Problem requirements
Please filter the records below down to every line that contains the word "pixel", and copy each of those lines in full.

_ _ _ _ _ _ _

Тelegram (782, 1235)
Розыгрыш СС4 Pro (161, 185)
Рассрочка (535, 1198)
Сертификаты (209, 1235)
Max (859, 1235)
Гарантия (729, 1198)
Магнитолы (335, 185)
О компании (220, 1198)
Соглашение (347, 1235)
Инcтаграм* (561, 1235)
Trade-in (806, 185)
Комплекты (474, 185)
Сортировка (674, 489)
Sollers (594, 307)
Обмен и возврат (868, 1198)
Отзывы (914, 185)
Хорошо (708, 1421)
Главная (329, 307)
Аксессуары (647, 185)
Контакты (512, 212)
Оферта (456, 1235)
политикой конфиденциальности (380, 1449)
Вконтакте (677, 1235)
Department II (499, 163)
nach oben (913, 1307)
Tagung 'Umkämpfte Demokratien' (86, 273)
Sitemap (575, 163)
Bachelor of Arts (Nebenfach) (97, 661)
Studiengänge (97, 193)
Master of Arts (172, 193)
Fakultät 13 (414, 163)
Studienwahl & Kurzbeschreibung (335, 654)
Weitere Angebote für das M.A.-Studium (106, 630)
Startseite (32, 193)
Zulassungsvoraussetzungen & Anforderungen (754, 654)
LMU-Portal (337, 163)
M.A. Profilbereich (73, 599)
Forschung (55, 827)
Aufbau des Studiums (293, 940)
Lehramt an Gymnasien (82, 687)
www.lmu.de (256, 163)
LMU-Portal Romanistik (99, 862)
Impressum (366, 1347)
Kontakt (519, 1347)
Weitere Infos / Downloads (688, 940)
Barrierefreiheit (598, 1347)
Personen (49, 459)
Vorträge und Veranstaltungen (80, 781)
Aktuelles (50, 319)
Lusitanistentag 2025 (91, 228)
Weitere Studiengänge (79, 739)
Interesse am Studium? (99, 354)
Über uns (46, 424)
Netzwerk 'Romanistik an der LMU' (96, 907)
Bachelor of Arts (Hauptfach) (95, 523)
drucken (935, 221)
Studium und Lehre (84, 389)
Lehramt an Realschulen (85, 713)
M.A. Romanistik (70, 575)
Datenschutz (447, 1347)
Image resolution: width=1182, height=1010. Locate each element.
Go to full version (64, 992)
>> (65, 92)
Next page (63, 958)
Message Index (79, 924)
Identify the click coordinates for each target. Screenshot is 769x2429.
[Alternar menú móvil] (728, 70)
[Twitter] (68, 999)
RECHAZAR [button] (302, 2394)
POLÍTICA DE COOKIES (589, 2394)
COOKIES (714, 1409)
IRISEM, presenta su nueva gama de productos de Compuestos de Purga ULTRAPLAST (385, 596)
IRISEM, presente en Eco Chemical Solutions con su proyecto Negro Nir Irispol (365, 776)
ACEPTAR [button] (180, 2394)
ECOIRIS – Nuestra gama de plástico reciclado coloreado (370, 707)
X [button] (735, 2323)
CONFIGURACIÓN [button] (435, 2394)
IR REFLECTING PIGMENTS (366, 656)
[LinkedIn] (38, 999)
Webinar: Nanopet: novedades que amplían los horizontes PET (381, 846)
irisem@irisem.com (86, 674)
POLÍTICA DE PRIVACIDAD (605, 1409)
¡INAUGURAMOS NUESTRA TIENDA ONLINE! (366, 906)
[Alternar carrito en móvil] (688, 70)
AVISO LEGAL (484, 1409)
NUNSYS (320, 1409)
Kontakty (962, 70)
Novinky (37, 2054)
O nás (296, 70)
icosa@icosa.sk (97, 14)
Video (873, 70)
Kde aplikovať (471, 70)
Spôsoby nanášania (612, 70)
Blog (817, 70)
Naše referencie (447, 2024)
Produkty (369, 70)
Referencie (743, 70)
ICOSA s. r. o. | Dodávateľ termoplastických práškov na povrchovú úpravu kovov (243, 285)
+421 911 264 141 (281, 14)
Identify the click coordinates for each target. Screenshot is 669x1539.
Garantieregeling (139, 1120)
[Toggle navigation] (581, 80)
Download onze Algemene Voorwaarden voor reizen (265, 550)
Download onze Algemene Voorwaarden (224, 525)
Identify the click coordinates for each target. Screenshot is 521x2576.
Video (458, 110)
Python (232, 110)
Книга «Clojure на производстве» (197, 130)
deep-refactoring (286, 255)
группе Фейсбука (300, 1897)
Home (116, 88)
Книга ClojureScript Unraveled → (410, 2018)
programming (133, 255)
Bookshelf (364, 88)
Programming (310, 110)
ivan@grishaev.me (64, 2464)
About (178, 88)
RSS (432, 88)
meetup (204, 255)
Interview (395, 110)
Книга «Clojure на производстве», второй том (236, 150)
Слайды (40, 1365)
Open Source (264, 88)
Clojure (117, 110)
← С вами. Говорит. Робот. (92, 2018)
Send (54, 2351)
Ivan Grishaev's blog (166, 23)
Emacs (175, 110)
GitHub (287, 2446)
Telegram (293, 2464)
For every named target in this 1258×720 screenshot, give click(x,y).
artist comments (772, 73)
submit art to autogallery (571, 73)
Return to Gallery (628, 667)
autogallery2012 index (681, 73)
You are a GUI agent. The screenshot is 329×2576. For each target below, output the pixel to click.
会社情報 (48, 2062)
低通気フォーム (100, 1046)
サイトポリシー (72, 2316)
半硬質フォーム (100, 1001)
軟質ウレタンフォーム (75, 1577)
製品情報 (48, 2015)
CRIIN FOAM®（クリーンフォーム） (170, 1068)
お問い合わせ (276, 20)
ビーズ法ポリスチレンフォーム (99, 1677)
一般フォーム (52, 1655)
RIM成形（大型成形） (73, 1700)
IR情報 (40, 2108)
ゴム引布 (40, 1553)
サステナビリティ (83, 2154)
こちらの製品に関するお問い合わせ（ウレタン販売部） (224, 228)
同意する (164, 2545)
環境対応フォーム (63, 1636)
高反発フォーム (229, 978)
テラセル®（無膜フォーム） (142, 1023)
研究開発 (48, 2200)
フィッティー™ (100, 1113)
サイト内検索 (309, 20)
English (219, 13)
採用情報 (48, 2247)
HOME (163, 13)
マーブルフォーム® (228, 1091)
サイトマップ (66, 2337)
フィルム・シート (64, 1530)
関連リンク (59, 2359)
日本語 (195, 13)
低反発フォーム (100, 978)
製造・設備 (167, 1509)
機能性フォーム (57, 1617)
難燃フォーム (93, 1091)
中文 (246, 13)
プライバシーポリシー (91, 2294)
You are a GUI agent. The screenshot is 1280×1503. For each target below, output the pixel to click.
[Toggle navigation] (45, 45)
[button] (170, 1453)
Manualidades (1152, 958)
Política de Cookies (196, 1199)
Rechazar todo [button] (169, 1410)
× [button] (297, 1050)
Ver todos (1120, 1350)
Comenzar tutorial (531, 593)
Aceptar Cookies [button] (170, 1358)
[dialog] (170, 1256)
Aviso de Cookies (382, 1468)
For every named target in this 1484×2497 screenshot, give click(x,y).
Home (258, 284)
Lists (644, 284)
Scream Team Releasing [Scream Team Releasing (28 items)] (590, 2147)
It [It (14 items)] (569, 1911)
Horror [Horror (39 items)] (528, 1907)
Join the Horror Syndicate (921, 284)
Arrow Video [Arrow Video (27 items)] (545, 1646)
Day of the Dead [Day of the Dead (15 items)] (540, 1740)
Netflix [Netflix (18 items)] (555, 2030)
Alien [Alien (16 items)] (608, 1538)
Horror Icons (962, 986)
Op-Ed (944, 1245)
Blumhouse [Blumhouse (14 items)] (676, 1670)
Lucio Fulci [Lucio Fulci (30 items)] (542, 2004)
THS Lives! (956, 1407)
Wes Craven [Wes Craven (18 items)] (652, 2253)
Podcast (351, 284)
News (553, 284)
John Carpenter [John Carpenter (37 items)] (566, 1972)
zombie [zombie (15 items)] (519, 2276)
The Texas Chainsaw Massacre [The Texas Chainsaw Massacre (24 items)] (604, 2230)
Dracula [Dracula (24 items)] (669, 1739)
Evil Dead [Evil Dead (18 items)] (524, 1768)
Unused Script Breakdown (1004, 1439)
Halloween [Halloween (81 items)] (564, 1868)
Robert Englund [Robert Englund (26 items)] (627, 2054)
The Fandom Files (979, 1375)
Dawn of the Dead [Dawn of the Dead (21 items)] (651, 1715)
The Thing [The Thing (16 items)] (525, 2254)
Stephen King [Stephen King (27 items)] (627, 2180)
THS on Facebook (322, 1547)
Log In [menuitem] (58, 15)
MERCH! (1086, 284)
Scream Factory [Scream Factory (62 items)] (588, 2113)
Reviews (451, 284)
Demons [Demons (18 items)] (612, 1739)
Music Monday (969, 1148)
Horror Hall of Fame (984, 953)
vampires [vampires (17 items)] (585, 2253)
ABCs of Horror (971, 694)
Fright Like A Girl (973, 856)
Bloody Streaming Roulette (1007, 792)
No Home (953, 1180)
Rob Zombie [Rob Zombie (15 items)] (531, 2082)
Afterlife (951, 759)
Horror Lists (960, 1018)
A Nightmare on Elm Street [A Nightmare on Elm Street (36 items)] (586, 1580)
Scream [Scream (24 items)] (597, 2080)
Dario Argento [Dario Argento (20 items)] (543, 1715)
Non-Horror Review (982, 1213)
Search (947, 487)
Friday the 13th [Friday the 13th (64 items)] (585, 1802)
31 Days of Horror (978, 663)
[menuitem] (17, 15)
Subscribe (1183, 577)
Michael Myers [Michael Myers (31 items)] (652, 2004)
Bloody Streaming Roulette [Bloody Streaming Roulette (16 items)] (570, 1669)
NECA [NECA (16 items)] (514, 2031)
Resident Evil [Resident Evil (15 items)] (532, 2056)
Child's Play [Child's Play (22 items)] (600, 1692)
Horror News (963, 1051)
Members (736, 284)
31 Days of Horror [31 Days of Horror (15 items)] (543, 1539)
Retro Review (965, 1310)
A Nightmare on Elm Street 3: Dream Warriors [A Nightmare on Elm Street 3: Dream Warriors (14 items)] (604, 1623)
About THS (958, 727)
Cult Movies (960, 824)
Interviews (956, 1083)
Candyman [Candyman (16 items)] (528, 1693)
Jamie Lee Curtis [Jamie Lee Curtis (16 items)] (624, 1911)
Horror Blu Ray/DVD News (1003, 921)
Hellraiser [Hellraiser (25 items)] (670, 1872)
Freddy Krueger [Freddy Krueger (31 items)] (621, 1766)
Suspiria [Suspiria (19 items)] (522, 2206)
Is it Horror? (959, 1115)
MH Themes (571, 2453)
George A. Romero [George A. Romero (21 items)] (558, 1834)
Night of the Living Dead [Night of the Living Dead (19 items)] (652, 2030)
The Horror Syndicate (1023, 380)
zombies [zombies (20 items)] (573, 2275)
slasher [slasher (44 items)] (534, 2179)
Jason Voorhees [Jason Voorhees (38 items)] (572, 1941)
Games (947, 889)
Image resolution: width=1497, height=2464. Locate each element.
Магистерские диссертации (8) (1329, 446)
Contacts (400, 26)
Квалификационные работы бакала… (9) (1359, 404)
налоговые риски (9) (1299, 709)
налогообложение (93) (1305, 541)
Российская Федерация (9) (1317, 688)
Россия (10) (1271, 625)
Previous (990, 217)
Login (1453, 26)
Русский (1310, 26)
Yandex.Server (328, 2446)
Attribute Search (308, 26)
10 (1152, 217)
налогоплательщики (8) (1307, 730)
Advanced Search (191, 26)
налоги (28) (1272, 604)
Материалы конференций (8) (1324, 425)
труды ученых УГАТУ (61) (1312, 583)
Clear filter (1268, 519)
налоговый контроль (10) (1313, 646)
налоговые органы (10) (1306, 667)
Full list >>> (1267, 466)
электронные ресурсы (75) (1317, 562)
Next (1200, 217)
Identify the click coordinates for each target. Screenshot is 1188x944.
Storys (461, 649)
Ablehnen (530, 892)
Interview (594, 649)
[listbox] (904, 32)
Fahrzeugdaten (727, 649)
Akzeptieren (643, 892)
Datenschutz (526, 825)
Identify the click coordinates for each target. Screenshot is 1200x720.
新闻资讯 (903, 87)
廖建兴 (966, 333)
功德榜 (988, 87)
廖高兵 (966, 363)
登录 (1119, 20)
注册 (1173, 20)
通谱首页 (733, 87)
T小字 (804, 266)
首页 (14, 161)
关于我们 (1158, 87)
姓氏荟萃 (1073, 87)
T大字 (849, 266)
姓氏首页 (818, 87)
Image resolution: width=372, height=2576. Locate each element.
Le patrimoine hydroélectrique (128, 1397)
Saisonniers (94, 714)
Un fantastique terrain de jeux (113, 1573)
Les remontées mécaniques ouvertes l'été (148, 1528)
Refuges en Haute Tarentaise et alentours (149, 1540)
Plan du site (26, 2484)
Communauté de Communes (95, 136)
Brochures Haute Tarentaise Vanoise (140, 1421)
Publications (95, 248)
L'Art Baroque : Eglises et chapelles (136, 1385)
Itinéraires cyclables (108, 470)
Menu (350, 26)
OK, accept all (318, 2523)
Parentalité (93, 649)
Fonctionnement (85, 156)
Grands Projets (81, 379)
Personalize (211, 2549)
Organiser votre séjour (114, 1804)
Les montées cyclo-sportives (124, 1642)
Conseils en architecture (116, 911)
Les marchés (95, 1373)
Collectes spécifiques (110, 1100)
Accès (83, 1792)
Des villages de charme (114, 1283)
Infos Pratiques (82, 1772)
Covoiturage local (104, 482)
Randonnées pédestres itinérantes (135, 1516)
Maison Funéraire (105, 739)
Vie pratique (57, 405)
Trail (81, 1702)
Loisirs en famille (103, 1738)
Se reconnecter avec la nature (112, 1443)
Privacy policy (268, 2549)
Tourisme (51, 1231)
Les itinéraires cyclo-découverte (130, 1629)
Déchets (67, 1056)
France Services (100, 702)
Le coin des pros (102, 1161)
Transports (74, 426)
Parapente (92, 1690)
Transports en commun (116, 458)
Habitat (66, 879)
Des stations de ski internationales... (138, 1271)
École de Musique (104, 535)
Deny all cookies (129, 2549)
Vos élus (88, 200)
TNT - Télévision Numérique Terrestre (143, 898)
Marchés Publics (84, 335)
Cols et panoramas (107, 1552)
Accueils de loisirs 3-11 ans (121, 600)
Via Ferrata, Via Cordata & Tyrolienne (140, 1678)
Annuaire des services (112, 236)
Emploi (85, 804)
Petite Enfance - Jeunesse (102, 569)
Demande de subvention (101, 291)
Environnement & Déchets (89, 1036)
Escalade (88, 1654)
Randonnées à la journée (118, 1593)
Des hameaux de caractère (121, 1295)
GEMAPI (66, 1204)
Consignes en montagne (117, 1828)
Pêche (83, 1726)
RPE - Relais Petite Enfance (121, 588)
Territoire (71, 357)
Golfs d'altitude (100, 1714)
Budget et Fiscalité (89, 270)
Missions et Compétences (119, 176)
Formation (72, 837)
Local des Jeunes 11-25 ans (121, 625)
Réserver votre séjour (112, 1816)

_ _ _ _ _ _ _

Task output
You are a GUI agent. The screenshot is 329×2576. For each target below, output the pixel to click.
You are a GUI agent. The screenshot is 1280×1503. For each target below, output the pixel to click.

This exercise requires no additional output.